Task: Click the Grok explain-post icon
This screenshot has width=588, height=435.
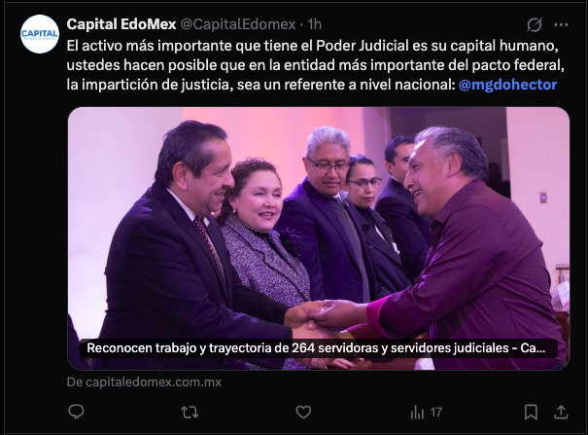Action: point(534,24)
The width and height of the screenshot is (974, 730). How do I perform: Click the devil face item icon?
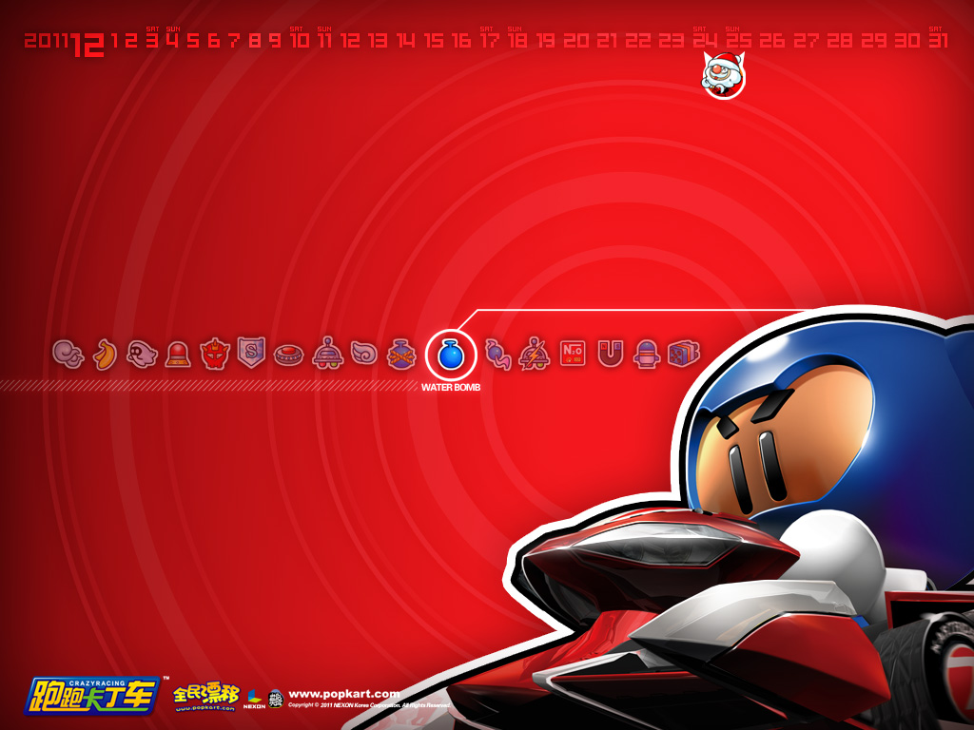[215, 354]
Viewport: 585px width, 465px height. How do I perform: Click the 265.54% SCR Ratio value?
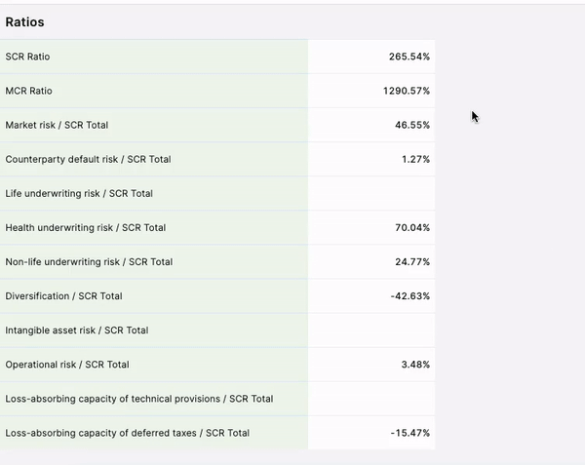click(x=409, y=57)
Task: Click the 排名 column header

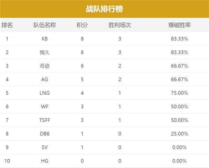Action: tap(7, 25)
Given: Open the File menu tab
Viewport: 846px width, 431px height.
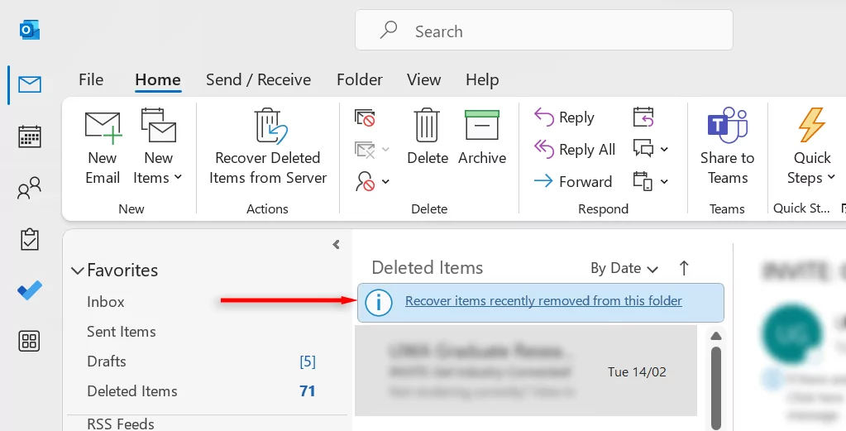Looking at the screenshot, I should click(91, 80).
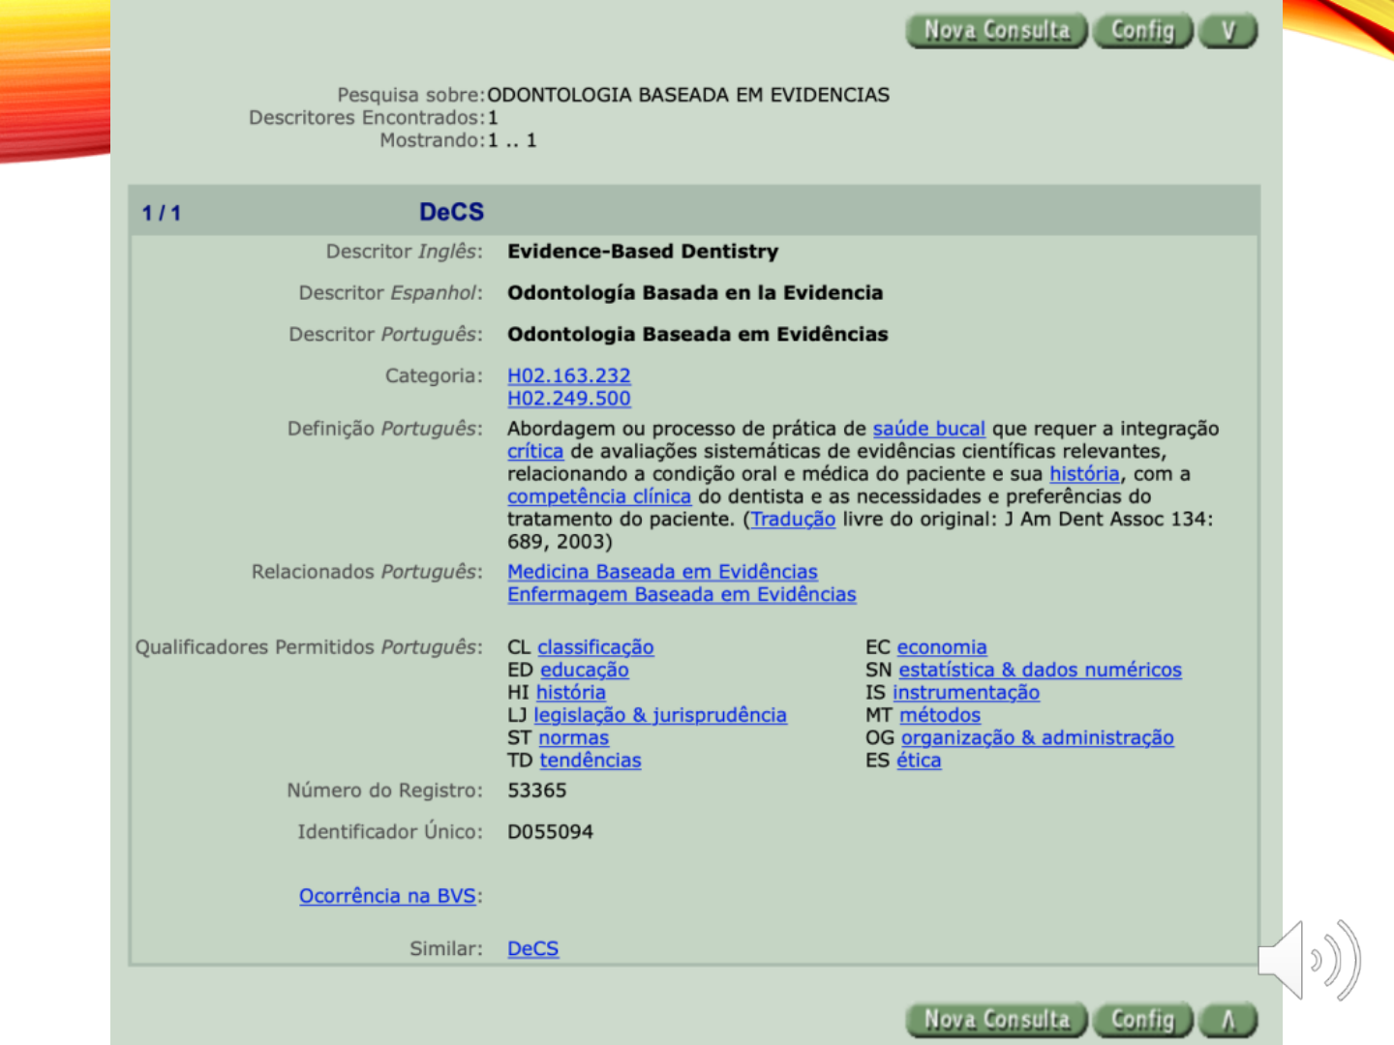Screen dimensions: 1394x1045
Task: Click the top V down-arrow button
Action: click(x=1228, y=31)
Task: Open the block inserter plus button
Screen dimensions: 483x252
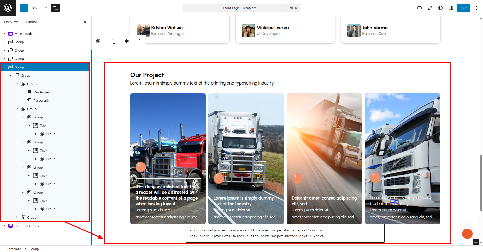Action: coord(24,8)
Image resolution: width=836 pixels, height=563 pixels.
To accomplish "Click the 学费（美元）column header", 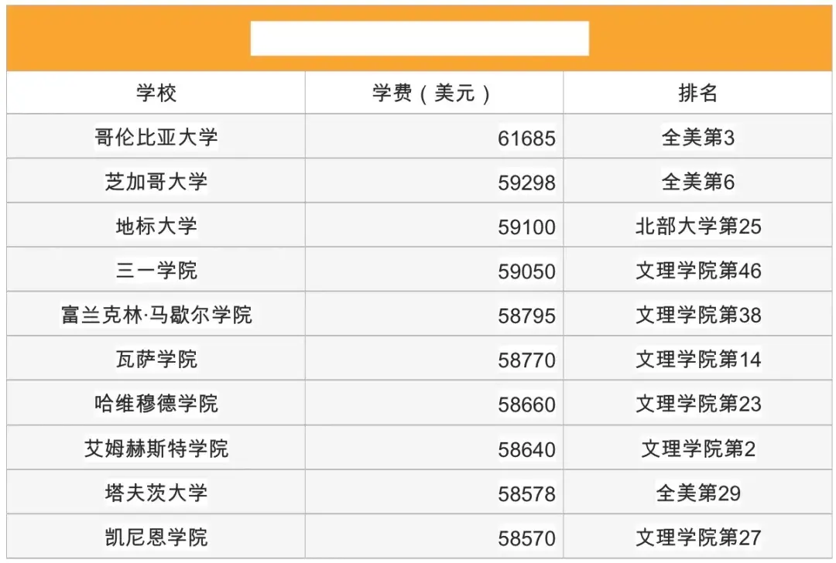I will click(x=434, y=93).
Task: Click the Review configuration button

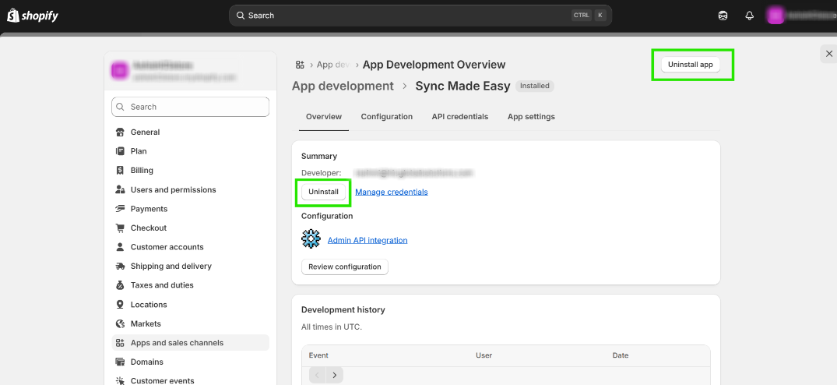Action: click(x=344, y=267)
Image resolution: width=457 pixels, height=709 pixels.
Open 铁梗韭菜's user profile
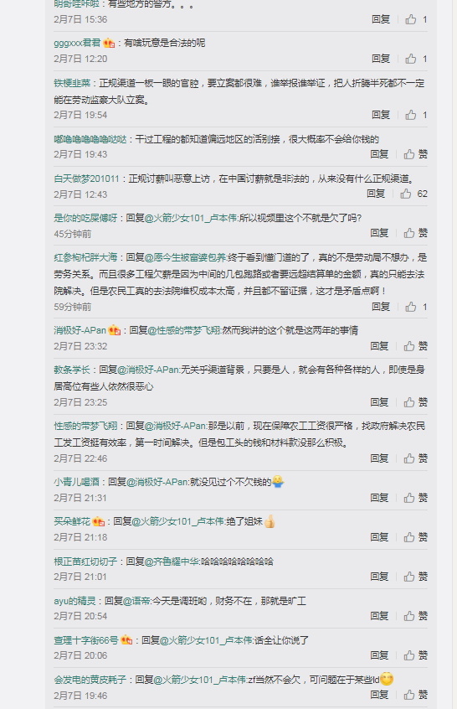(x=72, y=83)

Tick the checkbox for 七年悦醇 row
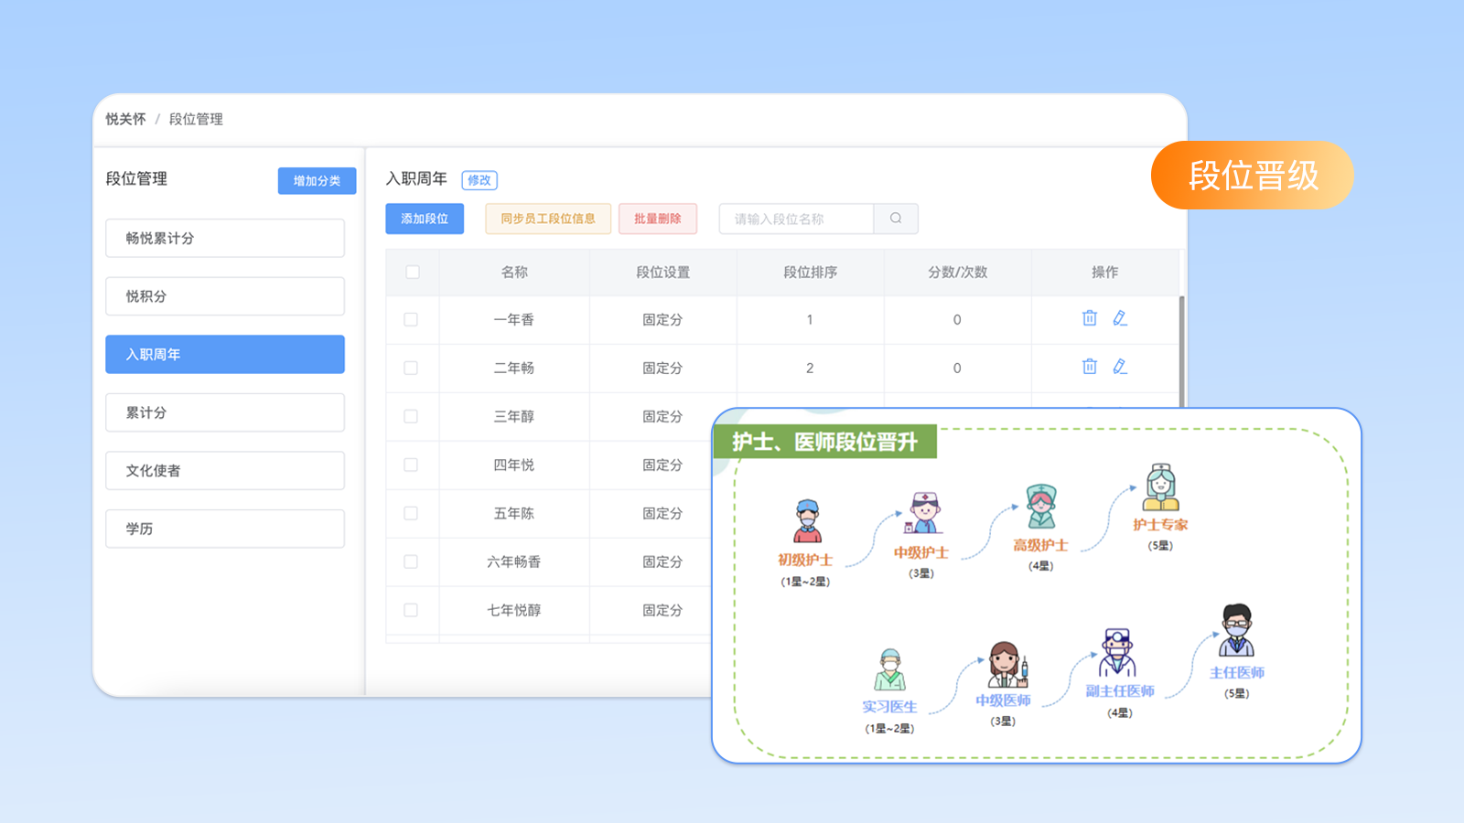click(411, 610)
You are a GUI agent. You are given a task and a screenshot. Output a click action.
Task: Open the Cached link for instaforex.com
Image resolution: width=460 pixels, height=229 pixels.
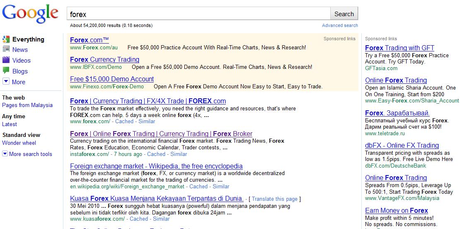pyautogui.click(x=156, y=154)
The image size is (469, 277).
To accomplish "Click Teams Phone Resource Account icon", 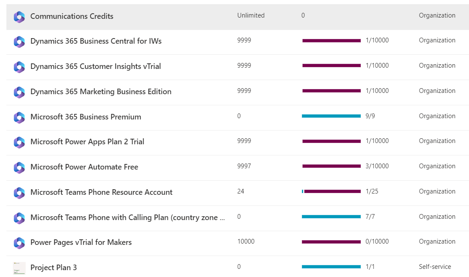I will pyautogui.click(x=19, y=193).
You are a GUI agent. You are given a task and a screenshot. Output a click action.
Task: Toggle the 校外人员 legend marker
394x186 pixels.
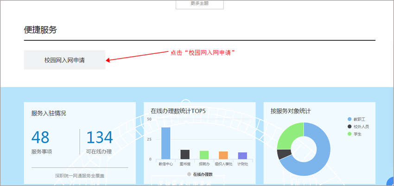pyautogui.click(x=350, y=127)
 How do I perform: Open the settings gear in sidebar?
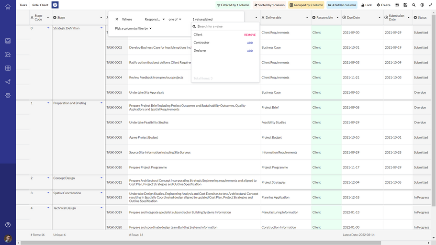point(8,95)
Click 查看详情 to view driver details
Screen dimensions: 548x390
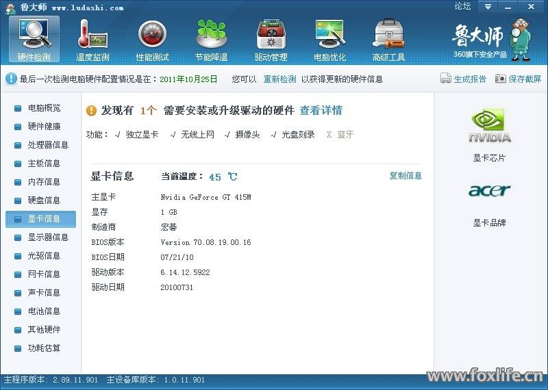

◆ Work to be completed: Although the records above contain pictures, the copy should not; retype exactly the lines from the one containing "The width and" through the one containing "Given: Open the File menu tab".

◆ Reply to the task:
The width and height of the screenshot is (974, 730). How do I perform: Click the devil face item icon?
[215, 354]
Viewport: 585px width, 465px height. How do I perform: Click the 265.54% SCR Ratio value?
click(x=409, y=57)
Task: Click the 排名 column header

Action: tap(7, 25)
Given: Open the File menu tab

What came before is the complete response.